/**
* @file ngram_access.c
*
*
* @brief 単語列・クラス列の N-gram 確率を求める
*
*
*
*
* @brief Get N-gram probability of a word/class sequence.
*
*
* @author Akinobu LEE
* @date Wed Feb 16 07:46:18 2005
*
* $Revision: 1.7 $
*
*/
/*
* Copyright (c) 1991-2012 Kawahara Lab., Kyoto University
* Copyright (c) 2000-2005 Shikano Lab., Nara Institute of Science and Technology
* Copyright (c) 2005-2012 Julius project team, Nagoya Institute of Technology
* All rights reserved
*/
#include
#include
#undef ADEBUG
/**
* Search for n-gram tuple.
*
* @param ndata [in] word/class N-gram
* @param n [in] N of N-gram
* @param nid_prev [in] context (N-1)-gram tuple ID
* @param wkey [in] the target word ID
*
* @return corresponding index to the 2-gram data part if found, or
* NNID_INVALID if the tuple does not exist in 2-gram.
*/
static NNID
search_ngram_core(NGRAM_INFO *ndata, int n, NNID nid_prev, WORD_ID wkey)
{
NGRAM_TUPLE_INFO *t, *tprev;
NNID nnid;
NNID left,right,mid;
NNID x;
if (ndata->bigram_index_reversed && n == 2) {
/* old binary format builds 1gram->2gram mapping using LR 2-gram,
although the main model is RL 3-gram. This hacks this problem */
x = nid_prev;
nid_prev = wkey;
wkey = x;
}
t = &(ndata->d[n-1]);
tprev = &(ndata->d[n-2]);
if (tprev->ct_compaction) {
nnid = tprev->nnid2ctid_upper[nid_prev];
if (nnid == NNID_INVALID_UPPER) return (NNID_INVALID);
nnid = (nnid << 16) + (NNID)(tprev->nnid2ctid_lower[nid_prev]);
} else {
nnid = nid_prev;
}
if (t->is24bit) {
left = t->bgn_upper[nnid];
if (left == NNID_INVALID_UPPER) return (NNID_INVALID);
left = (left << 16) + (NNID)(t->bgn_lower[nnid]);
} else {
left = t->bgn[nnid];
if (left == NNID_INVALID) return (NNID_INVALID);
}
right = left + t->num[nnid] - 1;
while(left < right) {
mid = (left + right) / 2;
if (t->nnid2wid[mid] < wkey) {
left = mid + 1;
} else {
right = mid;
}
}
if (t->nnid2wid[left] == wkey) {
return (left);
} else {
return (NNID_INVALID);
}
}
/**
* Search for N-tuples.
*
* @param ndata [in] word/class N-gram
* @param n [in] N of N-gram (= number of words in @a w)

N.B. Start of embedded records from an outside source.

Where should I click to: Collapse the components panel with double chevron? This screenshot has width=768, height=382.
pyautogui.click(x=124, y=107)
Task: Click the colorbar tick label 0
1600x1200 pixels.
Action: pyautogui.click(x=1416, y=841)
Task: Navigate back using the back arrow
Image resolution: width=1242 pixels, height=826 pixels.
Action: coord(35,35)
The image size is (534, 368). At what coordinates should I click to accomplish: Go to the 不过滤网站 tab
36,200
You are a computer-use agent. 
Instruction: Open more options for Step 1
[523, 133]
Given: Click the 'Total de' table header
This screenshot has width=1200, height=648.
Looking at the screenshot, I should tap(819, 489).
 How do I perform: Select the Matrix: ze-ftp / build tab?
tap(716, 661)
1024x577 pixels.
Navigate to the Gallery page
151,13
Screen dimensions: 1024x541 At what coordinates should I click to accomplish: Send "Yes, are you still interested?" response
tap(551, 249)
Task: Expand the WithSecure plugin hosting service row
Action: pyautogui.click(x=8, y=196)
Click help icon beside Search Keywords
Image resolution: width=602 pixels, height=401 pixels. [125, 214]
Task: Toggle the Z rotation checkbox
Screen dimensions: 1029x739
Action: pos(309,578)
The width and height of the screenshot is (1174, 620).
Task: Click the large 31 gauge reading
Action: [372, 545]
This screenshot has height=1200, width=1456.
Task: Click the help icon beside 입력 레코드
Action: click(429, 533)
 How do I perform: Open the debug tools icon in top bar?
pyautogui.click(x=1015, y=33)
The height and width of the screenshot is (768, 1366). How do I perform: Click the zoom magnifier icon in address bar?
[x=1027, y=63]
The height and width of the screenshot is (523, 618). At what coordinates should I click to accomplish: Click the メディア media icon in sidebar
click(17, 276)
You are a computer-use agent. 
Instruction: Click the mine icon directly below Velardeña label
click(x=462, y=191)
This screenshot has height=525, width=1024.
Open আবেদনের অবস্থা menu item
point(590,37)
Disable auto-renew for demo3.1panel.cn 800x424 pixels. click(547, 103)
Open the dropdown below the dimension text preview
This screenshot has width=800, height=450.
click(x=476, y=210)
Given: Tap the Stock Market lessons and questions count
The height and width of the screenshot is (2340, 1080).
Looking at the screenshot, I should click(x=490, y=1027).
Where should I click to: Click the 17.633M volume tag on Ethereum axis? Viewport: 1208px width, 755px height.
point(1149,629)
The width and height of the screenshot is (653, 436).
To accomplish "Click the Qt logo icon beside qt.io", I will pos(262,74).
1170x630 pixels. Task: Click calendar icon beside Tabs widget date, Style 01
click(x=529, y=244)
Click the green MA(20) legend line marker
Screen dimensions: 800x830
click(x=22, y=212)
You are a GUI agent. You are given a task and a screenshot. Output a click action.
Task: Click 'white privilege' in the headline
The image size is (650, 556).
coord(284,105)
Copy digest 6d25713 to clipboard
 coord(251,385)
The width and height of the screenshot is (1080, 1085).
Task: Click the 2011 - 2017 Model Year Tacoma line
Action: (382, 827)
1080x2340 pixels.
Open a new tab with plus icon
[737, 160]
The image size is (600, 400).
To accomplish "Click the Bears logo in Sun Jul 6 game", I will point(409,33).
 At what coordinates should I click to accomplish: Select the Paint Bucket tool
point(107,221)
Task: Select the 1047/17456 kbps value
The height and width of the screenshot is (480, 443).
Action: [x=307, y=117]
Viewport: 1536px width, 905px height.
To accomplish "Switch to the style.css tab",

* @param w [in] word sequence
*
* @return
*/
NNID
search_ngram(NGRAM_INFO *ndata, int n, WORD_ID *w)
{
int i;
NNID prev, next;
if (n == 1) {
/* wid = nnid in 1-gram */
return(w[0]);
}
prev = w[0];
for(i=2;i<=n;i++) {
next = search_ngram_core(ndata, i, prev, w[i-1]);
if (next == NNID_INVALID) {
return NNID_INVALID;
}
prev = next;
}
return(next);
}
/**
* Get N-gram probability of the last word w_n, given context w_1^n-1.
*
* @param ndata [in] word/class N-gram
* @param n [in] N of N-gram (= number of words in @a w)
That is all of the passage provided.